Sleep Supports the Mind
If you’re learning a new skill, such as a new language, sleep can actually strengthen the memories or practice skills that you’ve acquired. It’s a process called consolidation. If you’ve practiced a set of repetitive skills during the day, something about the sleep process helps reinforce these memories or learned skills so that you have an easier time recalling them the next day. The more you practice and the more rest you get in between, the greater your recall ability. Being well-rested can also spur your creativity if you’re struggling to find a solution to a problem. It can also sharpen your attention span and boost your mood if you’re stressed or anxious because your blood pressure lowers when you’re asleep.
Rest Benefits the Body
Besides having emotional and mental perks, sleep is also physically good for you. People who get less sleep tend to have higher levels of C-reactive protein, which is linked to inflammation. Inflammation can lead to cardiovascular, blood sugar, and joint health challenges. However, most experts agree the simple act of getting more sleep reduces your risks significantly. Researchers at the University of Chicago also found that well-rested dieters tended to lose more fat than their sleep-deprived counterparts, who shed muscle mass instead.
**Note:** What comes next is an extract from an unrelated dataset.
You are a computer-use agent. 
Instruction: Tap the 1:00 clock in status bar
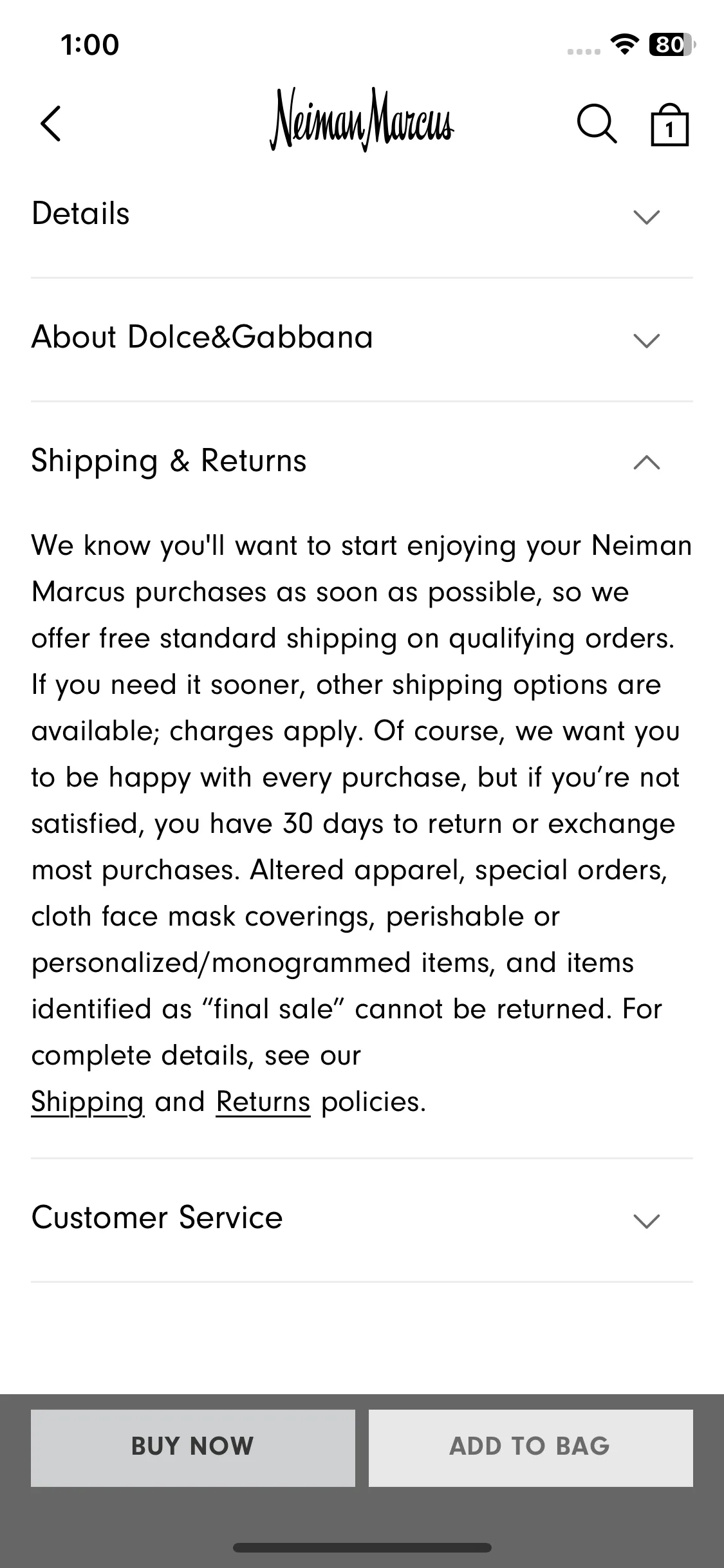[90, 44]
Sleep deprivation also causes hunger to kick in, which can be even more detrimental if you’re trying to manage your weight.
Something to Sleep Over
The next time you’re thinking about pulling an all-nighter, take a moment to consider the pros and cons. Is depriving your body and mind of rest really worth the cost of your health? If you feel your body getting tired, don’t resist it—your body will thank you for it.